Lentera Biru, (15/10). Pada 9 Oktober 2025, Senat Amerika Serikat secara bulat mencabut Authorization for Use of Military Force (AUMF) 2002 otorisasi yang menjadi dasar invasi Irak. Langkah bipartisan yang dipimpin Senator Tim Kaine dan Todd Young ini disebut sebagai kemenangan pengawasan Kongres atas kekuasaan perang presiden. “We are finally closing a dark chapter of endless wars” ujar Kaine dalam pernyataan resminya di Capitol Hill. Namun, sejumlah pakar memperingatkan paradoks berbahaya di balik langkah tersebut. Tanpa kerangka hukum pengganti, pencabutan ini justru menciptakan kekosongan otorisasi yang dapat dimanfaatkan presiden untuk memperluas klaim inherent war powers, membuka ruang unilateralisme eksekutif yang lebih besar di masa depan.
Profesor Oona Hathaway dari Yale
Law School menilai bahwa absennya batasan baru memberi ruang bagi interpretasi
konstitusional yang longgar. “When Congress repeals without replacing, the
President fills that vacuum with constitutional interpretations that expand
executive power” ujarnya. Ironisnya, AUMF 2001 yang lebih luas dan telah
digunakan untuk operasi di sedikitnya 19 negara tetap berlaku tanpa revisi.

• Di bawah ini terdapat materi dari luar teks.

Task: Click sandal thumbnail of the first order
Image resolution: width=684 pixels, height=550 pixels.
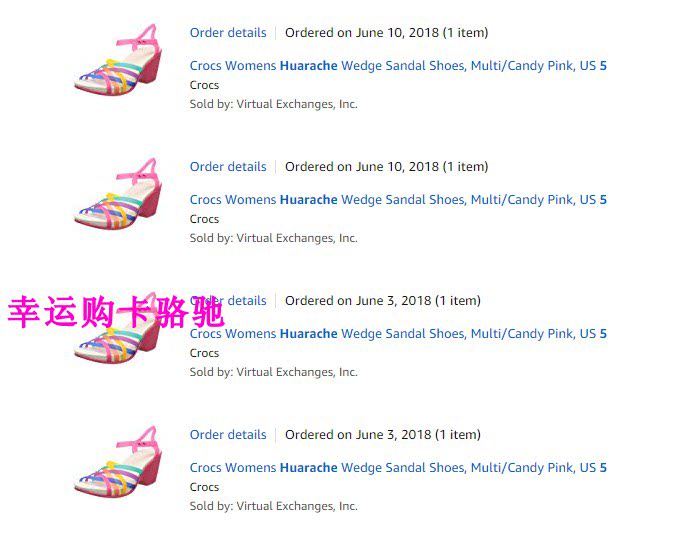Action: click(x=118, y=60)
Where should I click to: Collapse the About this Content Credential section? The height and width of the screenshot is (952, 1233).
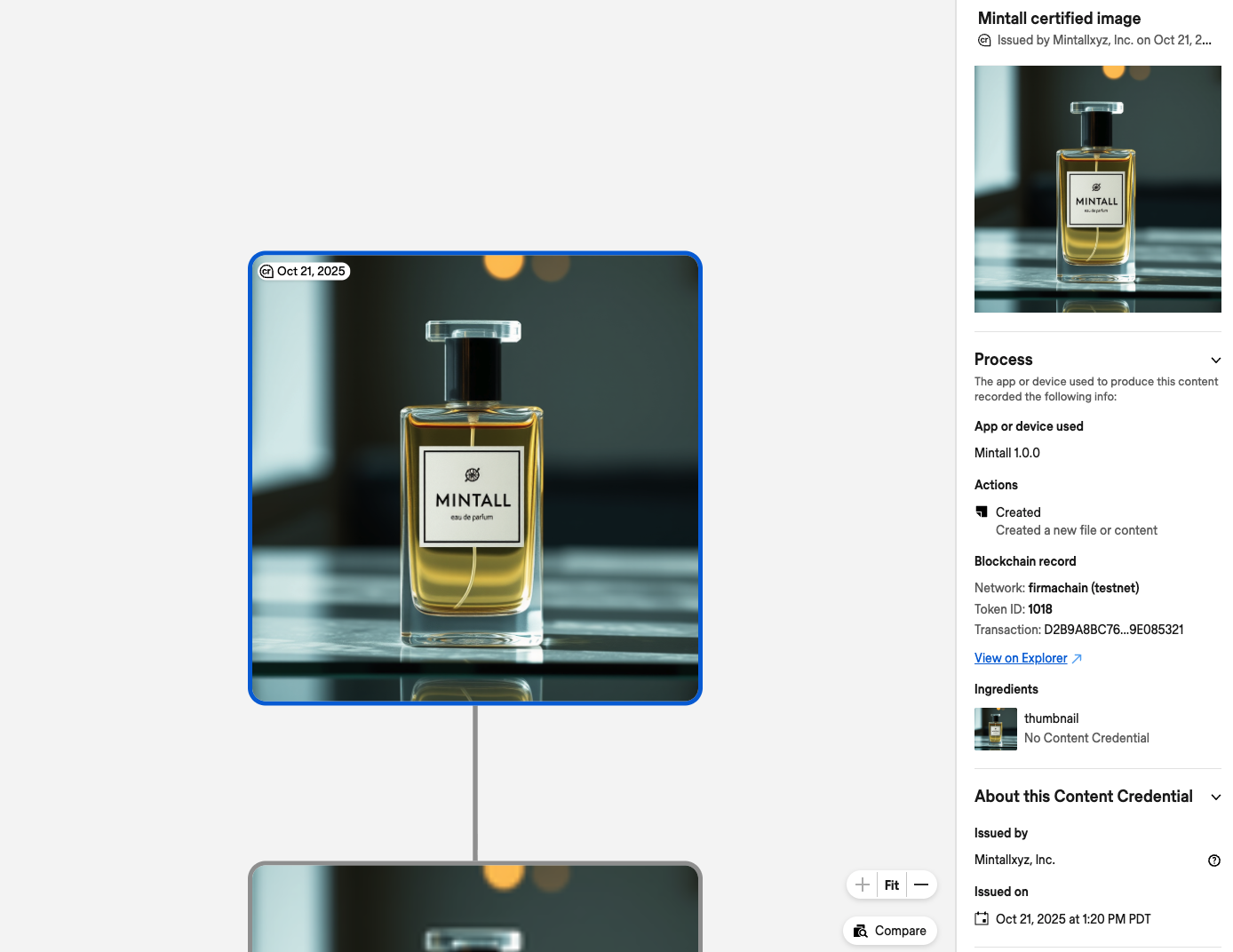click(x=1216, y=797)
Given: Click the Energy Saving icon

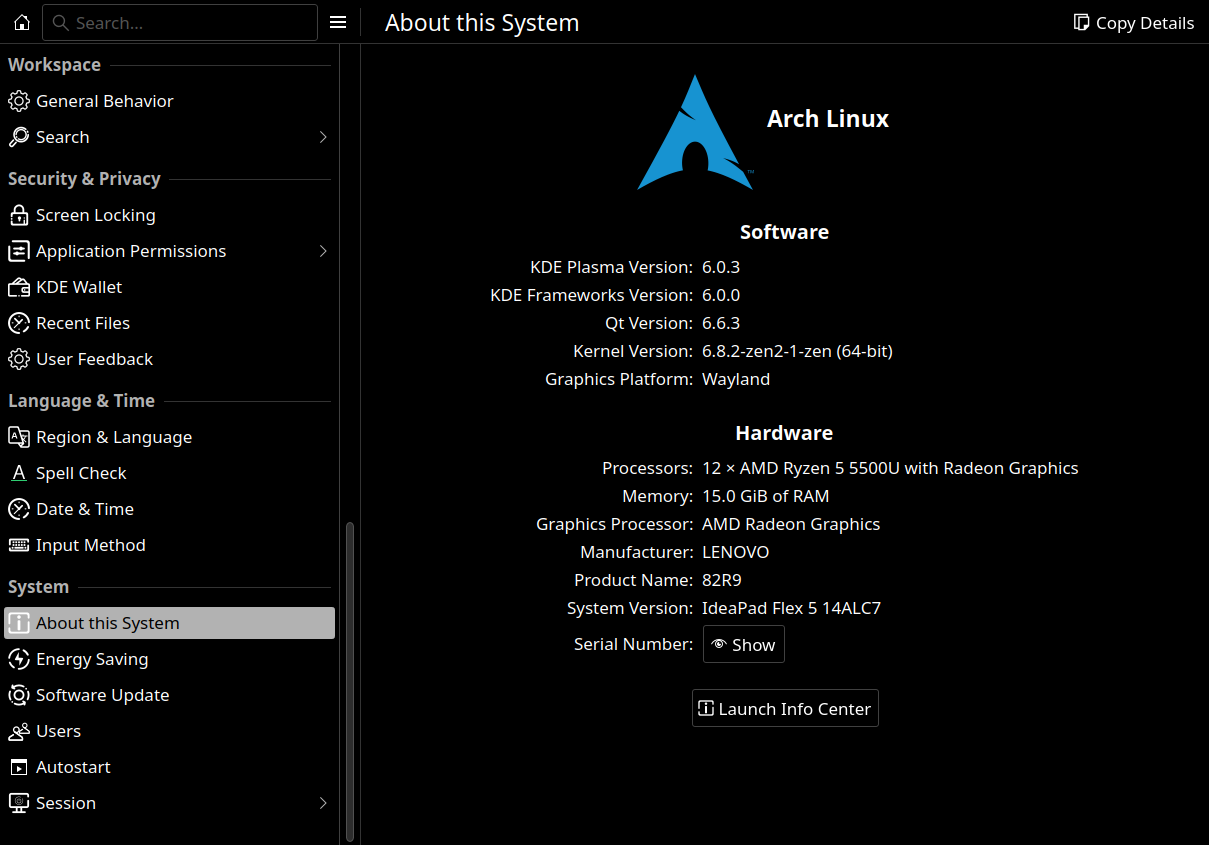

Penelitian Ruys dan Corten (2022) menunjukkan bahwa AS kini menjadi
satu-satunya demokrasi besar tanpa mekanisme renewal atau batasan
geografis yang jelas. Sementara itu, konsensus bipartisan yang jarang terjadi
justru menjadi tanda bahwa pencabutan ini bersifat simbolik, bukan substantif,
sebagaimana diungkap Kriner dan Shen (2020) dalam American Political Science
Review.
Tanpa replacement framework yang memuat batas waktu, wilayah operasi, dan mekanisme pelaporan ketat, pencabutan AUMF 2002 berisiko menjadi “repeal trap” yang memperkuat kekuasaan eksekutif. Reformasi sejati membutuhkan keberanian politik untuk membangun sistem pengawasan baru. Jika tidak, sejarah akan mencatat langkah ini sebagai kemenangan simbolik yang membuka jalan bagi presidential overreach berikutnya.